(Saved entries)

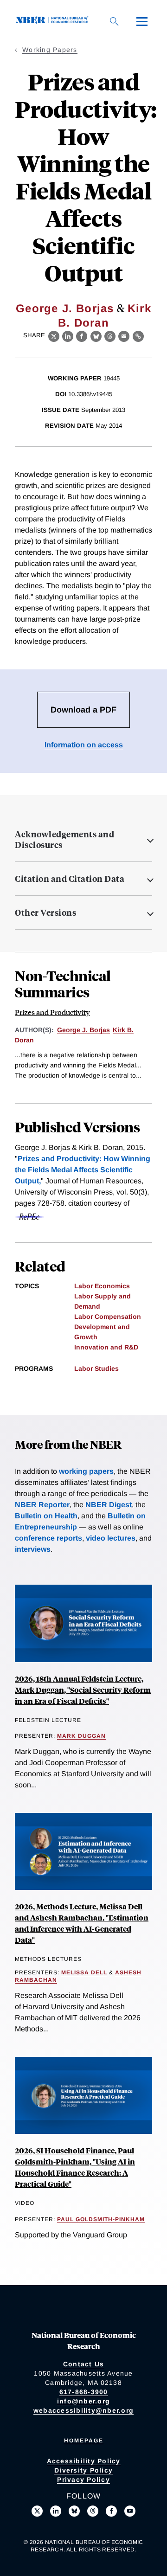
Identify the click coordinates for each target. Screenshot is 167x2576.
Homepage (83, 2440)
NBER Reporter (42, 1505)
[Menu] (142, 21)
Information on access (84, 745)
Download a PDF (83, 709)
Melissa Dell (84, 1972)
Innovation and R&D (106, 1347)
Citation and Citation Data (69, 878)
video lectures (110, 1538)
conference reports (48, 1538)
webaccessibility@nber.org (83, 2410)
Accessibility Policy (84, 2461)
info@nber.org (83, 2401)
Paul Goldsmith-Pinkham (101, 2219)
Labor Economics (102, 1286)
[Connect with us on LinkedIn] (55, 2511)
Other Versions (45, 912)
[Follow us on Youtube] (129, 2511)
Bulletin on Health (46, 1516)
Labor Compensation (107, 1316)
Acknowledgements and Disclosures (64, 840)
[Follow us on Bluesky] (74, 2511)
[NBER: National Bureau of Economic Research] (54, 21)
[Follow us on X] (37, 2511)
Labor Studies (96, 1368)
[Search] (114, 21)
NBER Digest (108, 1505)
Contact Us (83, 2364)
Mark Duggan (81, 1736)
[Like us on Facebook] (111, 2511)
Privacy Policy (83, 2479)
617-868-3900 (83, 2392)
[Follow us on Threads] (92, 2511)
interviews (33, 1549)
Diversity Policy (83, 2470)
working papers (86, 1471)
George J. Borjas (65, 308)
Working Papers (49, 49)
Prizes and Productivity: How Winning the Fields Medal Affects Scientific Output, (82, 1170)
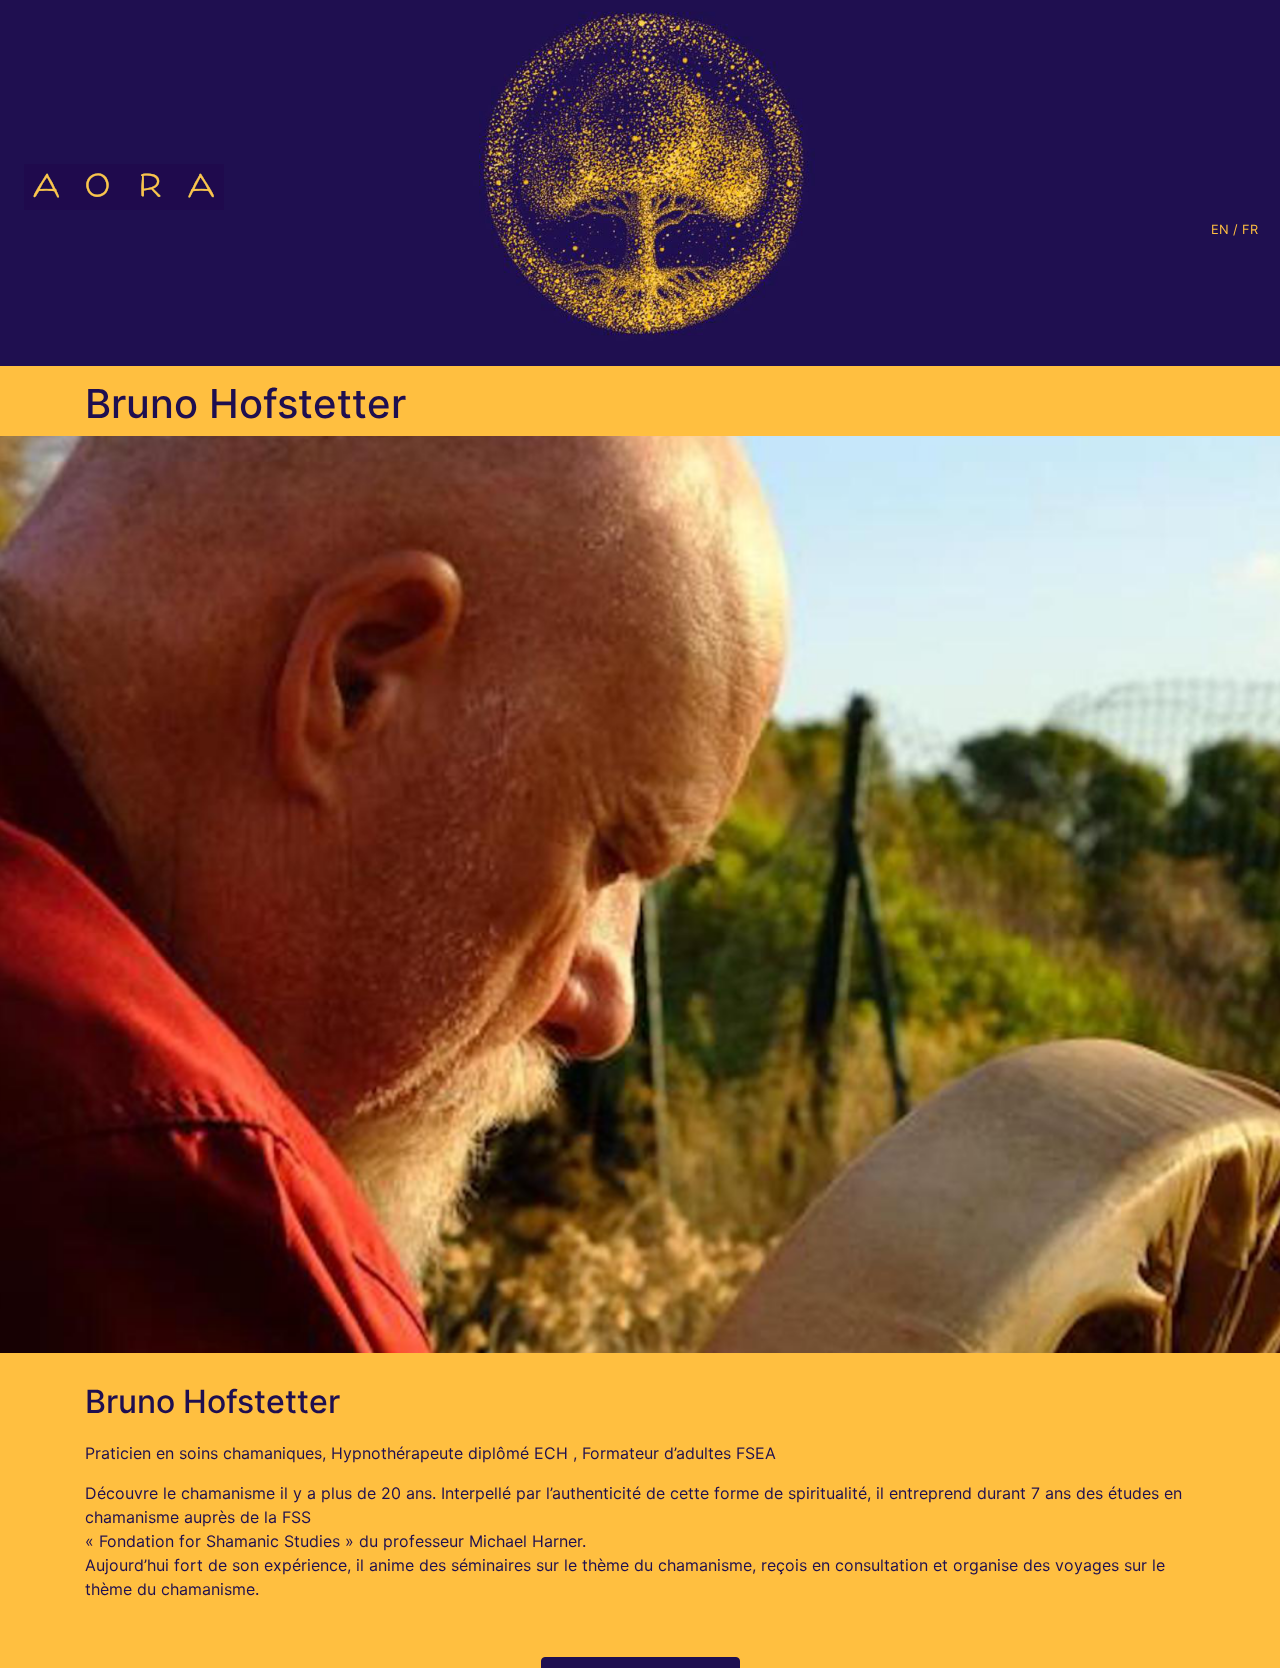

◆ Problem ◆
Write out the records above in full and exactly, with no pictures.

◆ Exercise solution ◆
Identify the click coordinates for each target. Screenshot is 167x2576.
Homepage (83, 2440)
NBER Reporter (42, 1505)
[Menu] (142, 21)
Information on access (84, 745)
Download a PDF (83, 709)
Melissa Dell (84, 1972)
Innovation and R&D (106, 1347)
Citation and Citation Data (69, 878)
video lectures (110, 1538)
conference reports (48, 1538)
webaccessibility@nber.org (83, 2410)
Accessibility Policy (84, 2461)
info@nber.org (83, 2401)
Paul Goldsmith-Pinkham (101, 2219)
Labor Economics (102, 1286)
[Connect with us on LinkedIn] (55, 2511)
Other Versions (45, 912)
[Follow us on Youtube] (129, 2511)
Bulletin on Health (46, 1516)
Labor Compensation (107, 1316)
Acknowledgements and Disclosures (64, 840)
[Follow us on Bluesky] (74, 2511)
[NBER: National Bureau of Economic Research] (54, 21)
[Follow us on X] (37, 2511)
Labor Studies (96, 1368)
[Search] (114, 21)
NBER Digest (108, 1505)
Contact Us (83, 2364)
Mark Duggan (81, 1736)
[Like us on Facebook] (111, 2511)
Privacy Policy (83, 2479)
617-868-3900 (83, 2392)
[Follow us on Threads] (92, 2511)
interviews (33, 1549)
Diversity Policy (83, 2470)
working papers (86, 1471)
George J. Borjas (65, 308)
Working Papers (49, 49)
Prizes and Productivity: How Winning the Fields Medal Affects Scientific Output, (82, 1170)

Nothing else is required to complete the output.